Bash ma mocny sen, więc dźwięk otwierania i zamykania drzwi, szuranie butami i wychodzenie z domu go nie obudziły. Po otwarciu drzwi para rąk chwyciła za moją bluzę i szybko wyciągnęła mnie na zewnątrz, podmuch ciepłego letniego powietrza uderzył mnie w twarz, gdy potknąłem się na ganku. Usłyszałem, jak drzwi się zamykają i zatrzaskują, odwróciłem się i stanąłem twarzą w twarz z Anią, która chwilę wcześniej zadzwoniła do mnie.
— Cześć Marchewko, przyszłaś się przyznać, że mnie kochasz? — wyszczerzyłem zęby, kładąc ręce za głową i nonszalancko opierając się o drewnianą belkę. Ania przewróciła oczami, wzdychając i lekko uderzając mnie w ramię.
— Nie, kretynie. Nie mogłam spać. Przechodziłam obok twojego domu i zobaczyłam jak się kręcisz, więc pomyślałam, że też nie możesz spać — wyjaśniła, kołysząc się na boki z zamkniętymi oczami.
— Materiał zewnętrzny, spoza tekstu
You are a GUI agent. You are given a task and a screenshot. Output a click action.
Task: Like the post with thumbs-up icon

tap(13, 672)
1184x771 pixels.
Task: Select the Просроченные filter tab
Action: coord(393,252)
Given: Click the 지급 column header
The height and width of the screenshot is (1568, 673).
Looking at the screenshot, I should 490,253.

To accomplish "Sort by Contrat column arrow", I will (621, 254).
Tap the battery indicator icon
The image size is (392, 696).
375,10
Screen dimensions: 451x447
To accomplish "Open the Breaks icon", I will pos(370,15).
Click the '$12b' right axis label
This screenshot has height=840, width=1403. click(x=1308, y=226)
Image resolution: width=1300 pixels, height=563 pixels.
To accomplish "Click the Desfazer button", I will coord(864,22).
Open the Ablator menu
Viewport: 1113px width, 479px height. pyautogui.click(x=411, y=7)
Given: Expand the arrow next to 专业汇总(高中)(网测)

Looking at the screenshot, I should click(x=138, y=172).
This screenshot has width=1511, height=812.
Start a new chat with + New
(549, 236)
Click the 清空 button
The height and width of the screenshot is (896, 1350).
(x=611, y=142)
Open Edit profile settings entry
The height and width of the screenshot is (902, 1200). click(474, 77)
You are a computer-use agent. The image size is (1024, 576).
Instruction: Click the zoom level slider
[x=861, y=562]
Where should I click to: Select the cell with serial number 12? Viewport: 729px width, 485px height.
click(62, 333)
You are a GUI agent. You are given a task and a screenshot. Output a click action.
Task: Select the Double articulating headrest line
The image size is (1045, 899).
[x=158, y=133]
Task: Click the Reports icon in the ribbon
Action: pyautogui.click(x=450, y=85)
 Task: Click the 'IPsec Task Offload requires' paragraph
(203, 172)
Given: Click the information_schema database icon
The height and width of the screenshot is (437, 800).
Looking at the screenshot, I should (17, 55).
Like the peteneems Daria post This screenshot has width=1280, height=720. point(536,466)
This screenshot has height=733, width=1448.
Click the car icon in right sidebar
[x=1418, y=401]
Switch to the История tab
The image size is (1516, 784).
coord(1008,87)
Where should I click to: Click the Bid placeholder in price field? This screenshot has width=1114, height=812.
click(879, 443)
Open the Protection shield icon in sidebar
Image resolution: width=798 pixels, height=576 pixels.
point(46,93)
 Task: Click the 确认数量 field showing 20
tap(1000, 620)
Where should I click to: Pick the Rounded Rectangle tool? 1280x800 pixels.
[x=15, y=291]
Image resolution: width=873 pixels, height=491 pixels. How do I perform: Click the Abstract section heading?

Wydawała się być taka zmęczona.
— Musisz się w końcu przyznać jeśli chcesz się ze mną spotykać, Shirley — zachichotałem, przyjrzałem się jej dokładniej i zobaczyłem, że wciąż ma na sobie piżamę, spodnie dresowe w paski i pomarańczowy top, a swoje rude włosy związała w koka na czubku głowy. Wyglądała tak zwyczajnie i spokojnie.
— Jasne, jasne — mruknęła, schodząc po schodach, a ja podążałem tuż za nią. — Wiesz.
— Co wiem? — zapytałem zdziwiony, a ona usiadła na schodach wkładając ręce do kieszeni, a wzrok utkwiła w swoich butach.
— Wiesz, że tak naprawdę cię nie nienawidzę, prawda? — zapytała cicho.
— Oczywiście, że wiem, Shirley — uśmiechnąłem się i mogłem przysiąść, że też się uśmiechnęła.
— To dobrze
Powietrze rozwiewało jej włosy, które uciekły z jej fryzury. Spojrzałem na jej twarz. Na jej niebieskie oczy ukryte za wachlarzem rzęs i na rumiane policzki.
W końcu wzięła głęboki oddech i radośnie podniosła głowę — Chodźmy zrobić coś fajnego zanim tu zasnę — powiedziała lekkim tonem. Szybko się odwróciła i podskoczyła, idąc w kierunku sklepu spożywczego, a ja podążyłem za nią.
Mogłem przyzwyczaić się do późnych nocy i wczesnego ranka z Anią Shirley-Cuthbert, tylko jako przyjaciel, który dotrzymywał jej towarzystwa.